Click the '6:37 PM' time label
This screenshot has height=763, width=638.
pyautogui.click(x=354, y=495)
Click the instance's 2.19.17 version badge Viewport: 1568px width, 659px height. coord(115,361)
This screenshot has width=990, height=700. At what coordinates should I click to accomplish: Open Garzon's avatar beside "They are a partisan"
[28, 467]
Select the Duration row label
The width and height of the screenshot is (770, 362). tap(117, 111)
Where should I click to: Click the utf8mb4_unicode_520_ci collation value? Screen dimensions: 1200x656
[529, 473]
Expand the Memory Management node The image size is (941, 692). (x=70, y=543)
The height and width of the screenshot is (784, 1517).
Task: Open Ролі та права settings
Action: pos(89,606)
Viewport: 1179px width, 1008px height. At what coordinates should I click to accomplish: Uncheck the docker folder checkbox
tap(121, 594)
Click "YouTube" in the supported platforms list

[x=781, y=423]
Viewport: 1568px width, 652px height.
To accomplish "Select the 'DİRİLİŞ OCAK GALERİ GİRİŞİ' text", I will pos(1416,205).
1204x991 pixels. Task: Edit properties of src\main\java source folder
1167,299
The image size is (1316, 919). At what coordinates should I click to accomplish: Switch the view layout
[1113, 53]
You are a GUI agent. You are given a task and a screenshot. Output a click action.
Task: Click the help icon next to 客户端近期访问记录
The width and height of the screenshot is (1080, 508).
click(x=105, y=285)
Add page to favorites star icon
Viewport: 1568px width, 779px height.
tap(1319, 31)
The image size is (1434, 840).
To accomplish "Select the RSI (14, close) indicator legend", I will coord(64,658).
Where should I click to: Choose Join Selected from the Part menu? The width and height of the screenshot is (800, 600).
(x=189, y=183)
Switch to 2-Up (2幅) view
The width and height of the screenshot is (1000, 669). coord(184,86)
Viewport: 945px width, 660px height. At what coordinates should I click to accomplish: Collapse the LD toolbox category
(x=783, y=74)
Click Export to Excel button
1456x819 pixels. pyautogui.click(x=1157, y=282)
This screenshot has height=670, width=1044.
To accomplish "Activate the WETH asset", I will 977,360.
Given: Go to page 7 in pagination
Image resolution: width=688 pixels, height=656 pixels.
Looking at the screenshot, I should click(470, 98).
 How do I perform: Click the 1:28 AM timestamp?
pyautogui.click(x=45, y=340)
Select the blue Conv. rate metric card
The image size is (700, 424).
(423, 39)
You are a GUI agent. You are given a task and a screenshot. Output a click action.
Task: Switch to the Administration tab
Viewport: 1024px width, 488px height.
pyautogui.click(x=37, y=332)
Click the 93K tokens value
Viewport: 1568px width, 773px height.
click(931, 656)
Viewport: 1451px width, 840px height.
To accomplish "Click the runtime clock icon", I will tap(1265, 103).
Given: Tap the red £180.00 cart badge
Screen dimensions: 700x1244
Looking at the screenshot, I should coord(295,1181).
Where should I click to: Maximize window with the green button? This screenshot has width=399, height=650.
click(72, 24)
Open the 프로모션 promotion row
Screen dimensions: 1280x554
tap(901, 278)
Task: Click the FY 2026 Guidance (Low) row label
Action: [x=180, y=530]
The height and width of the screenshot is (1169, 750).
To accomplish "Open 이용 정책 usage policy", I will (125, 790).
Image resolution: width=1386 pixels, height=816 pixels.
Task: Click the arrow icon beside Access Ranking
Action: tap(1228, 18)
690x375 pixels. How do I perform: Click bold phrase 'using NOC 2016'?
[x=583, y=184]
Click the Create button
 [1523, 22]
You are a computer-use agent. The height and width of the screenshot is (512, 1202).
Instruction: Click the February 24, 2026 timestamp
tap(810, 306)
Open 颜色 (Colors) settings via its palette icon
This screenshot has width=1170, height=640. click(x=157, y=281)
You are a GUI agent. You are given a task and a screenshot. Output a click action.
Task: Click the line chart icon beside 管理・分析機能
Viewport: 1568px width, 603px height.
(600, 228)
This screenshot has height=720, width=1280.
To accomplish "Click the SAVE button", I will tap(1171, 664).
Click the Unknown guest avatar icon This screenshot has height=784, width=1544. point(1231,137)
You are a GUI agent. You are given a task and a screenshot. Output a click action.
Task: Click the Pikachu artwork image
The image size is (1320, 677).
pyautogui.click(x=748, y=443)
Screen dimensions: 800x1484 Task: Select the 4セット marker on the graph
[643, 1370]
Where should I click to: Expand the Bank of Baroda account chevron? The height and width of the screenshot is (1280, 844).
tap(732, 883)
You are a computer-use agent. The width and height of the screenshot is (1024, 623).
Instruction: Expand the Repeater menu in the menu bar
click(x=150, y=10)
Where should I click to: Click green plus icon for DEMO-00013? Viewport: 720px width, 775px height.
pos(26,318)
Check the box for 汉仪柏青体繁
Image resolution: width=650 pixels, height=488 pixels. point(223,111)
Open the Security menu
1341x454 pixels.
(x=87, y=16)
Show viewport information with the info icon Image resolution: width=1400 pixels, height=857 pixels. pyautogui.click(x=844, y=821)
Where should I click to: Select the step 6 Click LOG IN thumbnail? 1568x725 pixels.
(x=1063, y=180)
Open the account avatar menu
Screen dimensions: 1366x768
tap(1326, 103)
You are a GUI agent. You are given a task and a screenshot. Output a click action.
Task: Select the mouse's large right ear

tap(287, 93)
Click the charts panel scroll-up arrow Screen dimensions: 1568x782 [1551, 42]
-=-=-
◆ Problem: Please show the lines of the material that contain the string "computer".

◆ Completed task:
You are a computer-use agent. The height and width of the screenshot is (512, 1202).
You are a computer-use agent. The width and height of the screenshot is (1024, 623).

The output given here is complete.